Fig. 5 and 6 show variants with respect to the embodiments in fig. 1 and 2, respectively, in which a positive guidance is present here on the intermediate elements 8, 9, in that, in addition to the first rolling element 12 or the second rolling element 13, a further rolling element, namely a third or fourth rolling element 14, 15, is provided. In this embodiment, deviations are made from the embodiment in which a moment balance and a force balance are required on the respective intermediate element 8, 9. It is only necessary that a sufficient force (vector) component is generated by the (first) energy storage element 10 (and here also the second energy storage element 11) in order to hold the rolling bodies 12, 13, 14, 15 between the respective drive track 16 and the complementary counter track 19 or to press the respective intermediate element 8, 9 against the two rolling bodies 12, 13, 14, 15. In principle, more rolling elements 12, 13, 14, 15 can also be used. Fig. 5 refers to the description of fig. 1 and fig. 6 refers to the description of fig. 2.

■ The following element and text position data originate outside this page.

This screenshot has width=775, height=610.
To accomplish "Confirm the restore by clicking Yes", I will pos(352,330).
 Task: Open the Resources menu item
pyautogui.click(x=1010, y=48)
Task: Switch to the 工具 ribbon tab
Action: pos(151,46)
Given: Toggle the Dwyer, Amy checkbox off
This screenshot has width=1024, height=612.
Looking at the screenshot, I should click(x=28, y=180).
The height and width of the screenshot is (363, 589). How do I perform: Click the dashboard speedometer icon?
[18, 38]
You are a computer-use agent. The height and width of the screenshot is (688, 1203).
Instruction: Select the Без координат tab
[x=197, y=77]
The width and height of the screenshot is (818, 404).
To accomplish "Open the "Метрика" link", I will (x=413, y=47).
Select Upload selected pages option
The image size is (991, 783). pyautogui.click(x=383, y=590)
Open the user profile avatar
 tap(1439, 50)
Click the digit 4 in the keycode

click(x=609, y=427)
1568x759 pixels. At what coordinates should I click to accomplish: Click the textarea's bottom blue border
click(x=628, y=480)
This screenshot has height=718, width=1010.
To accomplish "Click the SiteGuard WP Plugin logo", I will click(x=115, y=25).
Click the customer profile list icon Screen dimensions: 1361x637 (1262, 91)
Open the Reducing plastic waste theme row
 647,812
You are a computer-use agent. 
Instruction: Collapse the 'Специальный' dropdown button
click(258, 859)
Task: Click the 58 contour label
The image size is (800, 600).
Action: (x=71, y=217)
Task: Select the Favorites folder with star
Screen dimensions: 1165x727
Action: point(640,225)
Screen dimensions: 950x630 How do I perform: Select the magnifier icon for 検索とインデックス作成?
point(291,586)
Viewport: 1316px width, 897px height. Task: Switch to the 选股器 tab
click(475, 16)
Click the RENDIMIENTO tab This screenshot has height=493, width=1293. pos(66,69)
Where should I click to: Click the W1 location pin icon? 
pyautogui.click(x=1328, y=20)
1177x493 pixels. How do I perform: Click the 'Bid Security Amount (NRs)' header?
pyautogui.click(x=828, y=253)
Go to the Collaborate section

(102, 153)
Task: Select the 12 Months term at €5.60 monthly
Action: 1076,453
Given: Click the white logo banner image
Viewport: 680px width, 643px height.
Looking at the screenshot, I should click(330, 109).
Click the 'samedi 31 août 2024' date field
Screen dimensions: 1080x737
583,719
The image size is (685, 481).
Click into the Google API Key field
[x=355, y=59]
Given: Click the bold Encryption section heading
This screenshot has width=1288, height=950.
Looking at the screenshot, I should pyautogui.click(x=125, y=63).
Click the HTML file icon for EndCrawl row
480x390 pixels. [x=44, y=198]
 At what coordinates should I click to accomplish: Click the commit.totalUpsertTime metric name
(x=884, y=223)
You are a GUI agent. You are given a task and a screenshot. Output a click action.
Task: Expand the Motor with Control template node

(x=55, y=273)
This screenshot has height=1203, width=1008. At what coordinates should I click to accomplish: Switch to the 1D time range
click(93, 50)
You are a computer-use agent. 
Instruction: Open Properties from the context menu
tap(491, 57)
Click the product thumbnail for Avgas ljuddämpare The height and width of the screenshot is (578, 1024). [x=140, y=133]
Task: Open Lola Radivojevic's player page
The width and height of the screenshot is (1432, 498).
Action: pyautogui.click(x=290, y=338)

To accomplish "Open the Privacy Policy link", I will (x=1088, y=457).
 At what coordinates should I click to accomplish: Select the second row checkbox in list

Fig. 7 to 10 show a torque-torsion angle diagram, wherein the torque axis 51 forms the ordinate and the torsion angle axis 52 forms the abscissa. In this embodiment, a traction torque curve with a positive torque and a torsion angle is shown on the right side of the ordinate, and a pushing torque curve with a negative torque and a torsion angle is shown on the left side of the ordinate.

In fig. 7, a first transmission curve 27 corresponding to the drag torque pair 26 and a second transmission curve 29 corresponding to the push torque pair 28 are shown in two-step progression, so that a flat curve progression exists when the torque magnitude is small and a steep curve progression exists when the torque magnitude is large.

Fig. 8 accordingly shows a two-step reduction variant, in which a steep curve rise is present when the torque magnitude is small, and a flat curve rise is present when the torque magnitude is large.

Fig. 9 shows a variant in which the increasing and decreasing curves alternate, and in fig. 10 a comparison is shown of a rigid system with a steep curve trend shown in solid lines compared to a system with a flat curve trend shown in dashed lines.

For the embodiment of fig. 1 and 2 without additional guidance of the intermediate elements 8, 9, such transmission curves 27, 29 comply with the conditions of moment and force balance as illustrated in fig. 3 and 4. The illustrated drive curves 27, 29 are therefore implemented in superposition with the requirements for the drive rail 16 according to the description of fig. 1 (and 2). Furthermore, in one embodiment, in the rest position, the force 20 or the stiffness of the first energy storage element 10 differs from the second energy storage element 11 and is not implemented symmetrically as illustrated in fig. 1 and 2. This is also noted for the superposition to achieve the desired transmission curves 27, 29.

With the torsional vibration damper 5 proposed here, a cost-effective and effective influencing of the natural frequency can be achieved with a small number of components.

Fig. 11 shows a belt pulley decoupler 1 with a torsional vibration damper 5, for example, according to fig. 2 or 6, in a simplified section at, for example, the first intermediate element 8 (with continued reference to fig. 1 and the corresponding description). The input side 6 is formed here (optionally) in one piece with a shaft connection 53, which is shown here (optionally) connected to the drive shaft 34, for example a crankshaft, by means of a shaft connection 54. The output side 7 is formed here (optionally) in one piece with a belt pulley 33, 36, which forms a corresponding belt receptacle for a belt 39, which is here (optionally) embodied as a V-belt, radially on the outside. The drag torque 43, which is illustrated here as the output torque of the drive shaft 34, about the common axis of rotation 2, is conducted from the shaft connection 53 into the belt pulleys 33, 36 only by means of the torsional vibration damper 5.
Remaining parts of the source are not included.